WORK ORDER » The records should be written out in full, with nothing altered.

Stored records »
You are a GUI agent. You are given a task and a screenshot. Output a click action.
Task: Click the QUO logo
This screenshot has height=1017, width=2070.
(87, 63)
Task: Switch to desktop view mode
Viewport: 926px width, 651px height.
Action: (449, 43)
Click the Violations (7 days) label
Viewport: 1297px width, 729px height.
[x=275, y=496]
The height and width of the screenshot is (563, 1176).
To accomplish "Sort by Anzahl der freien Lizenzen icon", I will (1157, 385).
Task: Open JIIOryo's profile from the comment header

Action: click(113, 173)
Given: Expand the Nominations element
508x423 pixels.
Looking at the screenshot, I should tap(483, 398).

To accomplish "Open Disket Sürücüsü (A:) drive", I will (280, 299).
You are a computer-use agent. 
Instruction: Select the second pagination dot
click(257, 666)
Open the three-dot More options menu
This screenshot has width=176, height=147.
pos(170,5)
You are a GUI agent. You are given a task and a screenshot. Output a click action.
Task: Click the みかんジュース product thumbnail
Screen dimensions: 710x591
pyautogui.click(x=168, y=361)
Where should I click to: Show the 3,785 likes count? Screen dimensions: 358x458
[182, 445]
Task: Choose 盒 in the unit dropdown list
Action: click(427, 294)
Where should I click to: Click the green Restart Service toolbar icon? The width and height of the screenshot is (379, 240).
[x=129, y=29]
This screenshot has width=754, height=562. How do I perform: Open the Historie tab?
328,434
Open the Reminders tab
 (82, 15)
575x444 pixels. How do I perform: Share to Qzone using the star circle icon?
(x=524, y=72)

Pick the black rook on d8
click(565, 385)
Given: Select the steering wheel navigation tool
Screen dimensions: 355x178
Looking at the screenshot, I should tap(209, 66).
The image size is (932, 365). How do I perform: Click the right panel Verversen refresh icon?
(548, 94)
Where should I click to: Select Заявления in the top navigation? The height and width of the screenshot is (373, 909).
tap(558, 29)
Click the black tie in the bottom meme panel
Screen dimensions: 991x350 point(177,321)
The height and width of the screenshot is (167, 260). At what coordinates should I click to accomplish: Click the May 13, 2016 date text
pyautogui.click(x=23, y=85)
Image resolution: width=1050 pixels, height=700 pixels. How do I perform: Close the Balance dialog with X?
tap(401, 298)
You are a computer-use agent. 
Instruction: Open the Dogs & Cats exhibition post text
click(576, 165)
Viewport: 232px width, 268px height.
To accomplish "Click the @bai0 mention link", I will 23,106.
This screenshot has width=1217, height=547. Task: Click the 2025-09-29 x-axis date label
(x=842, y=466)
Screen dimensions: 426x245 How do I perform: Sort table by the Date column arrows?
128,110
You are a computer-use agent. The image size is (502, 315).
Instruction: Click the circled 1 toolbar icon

YOUR SOLUTION »
You are a GUI agent. You are given a task and a screenshot. Output a click action.
Task: Click the QUO logo
This screenshot has height=1017, width=2070.
(87, 63)
Task: Switch to desktop view mode
Viewport: 926px width, 651px height.
Action: (449, 43)
Click the Violations (7 days) label
Viewport: 1297px width, 729px height.
[x=275, y=496]
The height and width of the screenshot is (563, 1176).
To accomplish "Sort by Anzahl der freien Lizenzen icon", I will (1157, 385).
Task: Open JIIOryo's profile from the comment header

Action: click(113, 173)
Given: Expand the Nominations element
508x423 pixels.
Looking at the screenshot, I should tap(483, 398).

To accomplish "Open Disket Sürücüsü (A:) drive", I will (280, 299).
You are a computer-use agent. 
Instruction: Select the second pagination dot
click(257, 666)
Open the three-dot More options menu
This screenshot has width=176, height=147.
pos(170,5)
You are a GUI agent. You are given a task and a screenshot. Output a click action.
Task: Click the みかんジュース product thumbnail
Screen dimensions: 710x591
pyautogui.click(x=168, y=361)
Where should I click to: Show the 3,785 likes count? Screen dimensions: 358x458
[182, 445]
Task: Choose 盒 in the unit dropdown list
Action: click(427, 294)
Where should I click to: Click the green Restart Service toolbar icon? The width and height of the screenshot is (379, 240).
[x=129, y=29]
This screenshot has width=754, height=562. How do I perform: Open the Historie tab?
328,434
Open the Reminders tab
 (82, 15)
575x444 pixels. How do I perform: Share to Qzone using the star circle icon?
(x=524, y=72)

Pick the black rook on d8
click(565, 385)
Given: Select the steering wheel navigation tool
Screen dimensions: 355x178
Looking at the screenshot, I should tap(209, 66).
The image size is (932, 365). How do I perform: Click the right panel Verversen refresh icon?
(548, 94)
Where should I click to: Select Заявления in the top navigation? The height and width of the screenshot is (373, 909).
tap(558, 29)
Click the black tie in the bottom meme panel
Screen dimensions: 991x350 point(177,321)
The height and width of the screenshot is (167, 260). At what coordinates should I click to accomplish: Click the May 13, 2016 date text
pyautogui.click(x=23, y=85)
Image resolution: width=1050 pixels, height=700 pixels. How do I perform: Close the Balance dialog with X?
tap(401, 298)
You are a computer-use agent. 
Instruction: Open the Dogs & Cats exhibition post text
click(576, 165)
Viewport: 232px width, 268px height.
To accomplish "Click the @bai0 mention link", I will 23,106.
This screenshot has width=1217, height=547. Task: Click the 2025-09-29 x-axis date label
(x=842, y=466)
Screen dimensions: 426x245 How do I perform: Sort table by the Date column arrows?
128,110
You are a computer-use agent. The image size is (502, 315).
Instruction: Click the circled 1 toolbar icon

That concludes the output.